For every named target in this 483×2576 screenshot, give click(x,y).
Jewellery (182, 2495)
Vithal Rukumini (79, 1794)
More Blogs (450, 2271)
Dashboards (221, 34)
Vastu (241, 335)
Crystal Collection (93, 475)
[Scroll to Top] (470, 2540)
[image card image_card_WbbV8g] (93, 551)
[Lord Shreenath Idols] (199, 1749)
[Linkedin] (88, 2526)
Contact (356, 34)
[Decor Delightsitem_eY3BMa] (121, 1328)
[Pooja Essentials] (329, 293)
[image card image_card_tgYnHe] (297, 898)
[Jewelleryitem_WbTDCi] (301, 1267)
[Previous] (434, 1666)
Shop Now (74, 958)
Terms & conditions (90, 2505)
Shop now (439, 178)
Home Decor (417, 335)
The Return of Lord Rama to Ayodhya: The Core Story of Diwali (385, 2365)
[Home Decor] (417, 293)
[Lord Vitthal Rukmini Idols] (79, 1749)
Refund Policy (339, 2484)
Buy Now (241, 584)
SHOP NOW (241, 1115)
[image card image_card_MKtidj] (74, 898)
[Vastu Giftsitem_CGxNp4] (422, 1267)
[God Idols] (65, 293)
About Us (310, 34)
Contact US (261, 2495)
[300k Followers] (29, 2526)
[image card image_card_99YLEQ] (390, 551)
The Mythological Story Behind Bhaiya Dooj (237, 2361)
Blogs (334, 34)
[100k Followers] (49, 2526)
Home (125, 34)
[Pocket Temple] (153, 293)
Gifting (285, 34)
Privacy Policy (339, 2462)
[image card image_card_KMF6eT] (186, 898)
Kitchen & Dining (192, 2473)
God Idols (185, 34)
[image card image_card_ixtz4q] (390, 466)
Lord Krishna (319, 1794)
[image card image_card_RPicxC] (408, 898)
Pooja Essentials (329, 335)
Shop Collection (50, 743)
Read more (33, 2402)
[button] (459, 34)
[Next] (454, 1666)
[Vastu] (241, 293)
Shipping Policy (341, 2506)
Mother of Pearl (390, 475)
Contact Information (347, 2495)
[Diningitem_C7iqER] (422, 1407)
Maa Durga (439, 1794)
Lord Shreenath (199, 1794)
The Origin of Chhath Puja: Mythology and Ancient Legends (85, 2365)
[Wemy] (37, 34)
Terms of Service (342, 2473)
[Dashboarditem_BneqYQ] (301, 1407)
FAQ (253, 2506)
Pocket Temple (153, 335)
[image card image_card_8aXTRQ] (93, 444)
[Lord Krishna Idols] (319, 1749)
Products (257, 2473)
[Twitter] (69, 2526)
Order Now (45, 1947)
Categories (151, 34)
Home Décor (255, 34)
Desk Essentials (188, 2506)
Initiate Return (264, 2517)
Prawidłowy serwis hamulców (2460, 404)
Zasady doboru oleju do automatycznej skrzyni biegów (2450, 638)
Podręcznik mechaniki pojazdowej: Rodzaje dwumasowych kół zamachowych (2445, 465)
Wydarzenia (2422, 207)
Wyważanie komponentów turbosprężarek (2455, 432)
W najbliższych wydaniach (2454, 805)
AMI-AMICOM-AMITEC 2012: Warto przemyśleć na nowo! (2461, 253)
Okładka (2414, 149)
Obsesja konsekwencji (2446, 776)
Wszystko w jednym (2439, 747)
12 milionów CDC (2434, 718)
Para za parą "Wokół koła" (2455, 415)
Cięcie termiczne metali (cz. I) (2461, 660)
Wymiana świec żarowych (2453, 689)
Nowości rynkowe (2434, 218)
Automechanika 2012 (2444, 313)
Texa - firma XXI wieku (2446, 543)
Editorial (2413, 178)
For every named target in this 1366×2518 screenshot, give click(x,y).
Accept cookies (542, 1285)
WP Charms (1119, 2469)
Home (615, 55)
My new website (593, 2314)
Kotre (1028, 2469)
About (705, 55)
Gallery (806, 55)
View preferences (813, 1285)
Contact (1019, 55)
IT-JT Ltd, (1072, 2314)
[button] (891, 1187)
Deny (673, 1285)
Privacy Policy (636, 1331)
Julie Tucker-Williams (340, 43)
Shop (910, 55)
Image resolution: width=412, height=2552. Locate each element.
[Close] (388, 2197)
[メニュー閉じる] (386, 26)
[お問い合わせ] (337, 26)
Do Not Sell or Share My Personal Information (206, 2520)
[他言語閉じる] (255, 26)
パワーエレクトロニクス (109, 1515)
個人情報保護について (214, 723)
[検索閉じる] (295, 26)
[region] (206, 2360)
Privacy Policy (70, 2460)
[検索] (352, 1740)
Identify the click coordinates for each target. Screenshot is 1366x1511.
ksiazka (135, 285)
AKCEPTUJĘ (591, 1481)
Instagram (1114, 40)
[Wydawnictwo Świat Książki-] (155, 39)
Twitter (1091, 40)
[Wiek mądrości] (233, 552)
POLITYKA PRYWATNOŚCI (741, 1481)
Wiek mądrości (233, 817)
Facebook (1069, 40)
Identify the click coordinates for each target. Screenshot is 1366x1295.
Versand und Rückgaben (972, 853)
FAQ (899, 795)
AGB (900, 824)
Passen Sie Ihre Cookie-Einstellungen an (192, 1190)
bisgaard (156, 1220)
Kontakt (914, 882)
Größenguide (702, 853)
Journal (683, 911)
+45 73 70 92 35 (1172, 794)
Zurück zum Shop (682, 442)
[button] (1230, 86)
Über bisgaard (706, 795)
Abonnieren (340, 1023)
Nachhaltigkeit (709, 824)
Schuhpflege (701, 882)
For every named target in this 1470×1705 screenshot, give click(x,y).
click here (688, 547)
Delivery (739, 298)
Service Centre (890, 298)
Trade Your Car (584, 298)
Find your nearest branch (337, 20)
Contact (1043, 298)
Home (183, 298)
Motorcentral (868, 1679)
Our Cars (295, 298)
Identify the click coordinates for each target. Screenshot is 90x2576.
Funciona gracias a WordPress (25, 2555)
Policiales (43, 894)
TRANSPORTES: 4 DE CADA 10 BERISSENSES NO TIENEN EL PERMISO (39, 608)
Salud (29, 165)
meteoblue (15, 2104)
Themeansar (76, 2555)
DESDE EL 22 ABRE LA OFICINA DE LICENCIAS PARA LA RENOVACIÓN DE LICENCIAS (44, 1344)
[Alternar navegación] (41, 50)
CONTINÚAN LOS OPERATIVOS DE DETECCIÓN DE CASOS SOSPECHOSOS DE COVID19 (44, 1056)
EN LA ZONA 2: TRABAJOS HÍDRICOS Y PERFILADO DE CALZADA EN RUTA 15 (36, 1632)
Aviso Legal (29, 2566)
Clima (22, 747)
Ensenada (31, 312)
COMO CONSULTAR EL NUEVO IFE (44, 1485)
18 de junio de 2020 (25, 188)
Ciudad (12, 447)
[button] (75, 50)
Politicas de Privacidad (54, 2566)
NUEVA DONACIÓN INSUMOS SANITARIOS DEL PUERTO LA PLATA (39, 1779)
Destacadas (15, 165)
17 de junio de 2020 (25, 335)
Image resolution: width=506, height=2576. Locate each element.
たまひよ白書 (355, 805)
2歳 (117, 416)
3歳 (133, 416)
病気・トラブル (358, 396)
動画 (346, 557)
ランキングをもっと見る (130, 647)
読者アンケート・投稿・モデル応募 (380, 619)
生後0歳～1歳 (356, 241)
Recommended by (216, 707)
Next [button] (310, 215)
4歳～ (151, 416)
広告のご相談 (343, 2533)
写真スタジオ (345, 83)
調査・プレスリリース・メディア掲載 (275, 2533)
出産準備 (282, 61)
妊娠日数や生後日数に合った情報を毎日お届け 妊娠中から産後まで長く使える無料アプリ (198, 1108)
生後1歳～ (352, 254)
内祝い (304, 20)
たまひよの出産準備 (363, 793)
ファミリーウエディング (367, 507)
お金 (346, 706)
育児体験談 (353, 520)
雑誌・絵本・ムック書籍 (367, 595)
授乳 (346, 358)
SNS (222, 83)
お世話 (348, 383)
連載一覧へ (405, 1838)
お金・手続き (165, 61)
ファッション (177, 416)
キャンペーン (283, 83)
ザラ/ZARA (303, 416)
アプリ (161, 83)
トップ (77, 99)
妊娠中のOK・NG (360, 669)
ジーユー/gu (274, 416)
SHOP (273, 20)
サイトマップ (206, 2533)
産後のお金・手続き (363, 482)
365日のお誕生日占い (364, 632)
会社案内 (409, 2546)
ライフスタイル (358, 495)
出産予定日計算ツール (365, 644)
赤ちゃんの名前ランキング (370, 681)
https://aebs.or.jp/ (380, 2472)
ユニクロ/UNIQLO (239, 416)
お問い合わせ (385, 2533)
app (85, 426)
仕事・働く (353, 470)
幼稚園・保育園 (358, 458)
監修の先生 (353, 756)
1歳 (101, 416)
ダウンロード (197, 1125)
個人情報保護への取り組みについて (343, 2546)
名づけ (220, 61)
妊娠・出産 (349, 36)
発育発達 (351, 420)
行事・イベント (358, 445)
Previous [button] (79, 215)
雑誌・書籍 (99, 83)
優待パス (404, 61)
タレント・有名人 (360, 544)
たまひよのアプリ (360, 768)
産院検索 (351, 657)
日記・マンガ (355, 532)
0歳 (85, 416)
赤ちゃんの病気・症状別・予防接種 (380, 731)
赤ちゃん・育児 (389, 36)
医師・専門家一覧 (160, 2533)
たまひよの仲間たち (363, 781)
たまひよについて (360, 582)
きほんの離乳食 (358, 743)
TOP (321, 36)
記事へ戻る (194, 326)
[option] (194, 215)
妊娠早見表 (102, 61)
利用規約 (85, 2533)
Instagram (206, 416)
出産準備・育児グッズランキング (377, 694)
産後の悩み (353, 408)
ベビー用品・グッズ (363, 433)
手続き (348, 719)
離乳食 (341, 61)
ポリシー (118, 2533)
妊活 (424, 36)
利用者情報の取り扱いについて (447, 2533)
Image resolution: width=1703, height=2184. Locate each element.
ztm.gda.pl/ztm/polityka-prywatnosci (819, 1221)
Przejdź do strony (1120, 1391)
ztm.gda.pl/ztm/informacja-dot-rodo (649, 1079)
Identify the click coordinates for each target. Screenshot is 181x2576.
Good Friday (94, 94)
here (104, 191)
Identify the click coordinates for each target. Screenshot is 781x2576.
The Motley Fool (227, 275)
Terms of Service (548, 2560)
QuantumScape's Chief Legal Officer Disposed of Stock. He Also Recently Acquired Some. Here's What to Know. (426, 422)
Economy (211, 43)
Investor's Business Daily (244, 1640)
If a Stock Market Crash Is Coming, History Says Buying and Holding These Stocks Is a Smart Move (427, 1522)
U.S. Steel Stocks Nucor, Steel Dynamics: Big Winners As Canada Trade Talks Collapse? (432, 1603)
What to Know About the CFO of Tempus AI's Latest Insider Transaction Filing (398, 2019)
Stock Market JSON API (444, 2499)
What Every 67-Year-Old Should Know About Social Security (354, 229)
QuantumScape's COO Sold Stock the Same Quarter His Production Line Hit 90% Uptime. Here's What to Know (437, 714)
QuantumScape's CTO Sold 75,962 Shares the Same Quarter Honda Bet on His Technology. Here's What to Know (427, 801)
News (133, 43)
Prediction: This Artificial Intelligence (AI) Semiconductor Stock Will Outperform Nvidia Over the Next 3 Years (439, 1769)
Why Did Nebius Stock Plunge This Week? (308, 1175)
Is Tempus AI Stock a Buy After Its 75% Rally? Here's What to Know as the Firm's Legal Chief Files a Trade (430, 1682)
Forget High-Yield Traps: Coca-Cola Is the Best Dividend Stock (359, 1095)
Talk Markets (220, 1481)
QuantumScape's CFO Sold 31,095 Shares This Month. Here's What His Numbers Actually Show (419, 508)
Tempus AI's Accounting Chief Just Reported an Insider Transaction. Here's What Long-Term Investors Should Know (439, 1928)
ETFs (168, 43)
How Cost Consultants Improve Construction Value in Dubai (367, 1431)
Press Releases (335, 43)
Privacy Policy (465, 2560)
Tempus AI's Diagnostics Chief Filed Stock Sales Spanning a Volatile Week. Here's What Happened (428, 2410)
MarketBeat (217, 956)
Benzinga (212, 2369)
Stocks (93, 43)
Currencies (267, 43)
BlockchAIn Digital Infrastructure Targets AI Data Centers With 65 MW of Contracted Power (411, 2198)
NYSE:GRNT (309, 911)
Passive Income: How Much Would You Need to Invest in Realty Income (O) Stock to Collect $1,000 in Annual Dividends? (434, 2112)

EXERCISE INSTRUCTIONS:
In the listing above, locate the line containing "AGB (900, 824)" and the line containing "click here (688, 547)", then transcribe both and every line between them verbatim.

COMPLETED TASK:
AGB (900, 824)
Passen Sie Ihre Cookie-Einstellungen an (192, 1190)
bisgaard (156, 1220)
Kontakt (914, 882)
Größenguide (702, 853)
Journal (683, 911)
+45 73 70 92 35 (1172, 794)
Zurück zum Shop (682, 442)
[button] (1230, 86)
Über bisgaard (706, 795)
Abonnieren (340, 1023)
Nachhaltigkeit (709, 824)
Schuhpflege (701, 882)
For every named target in this 1470×1705 screenshot, give click(x,y).
click here (688, 547)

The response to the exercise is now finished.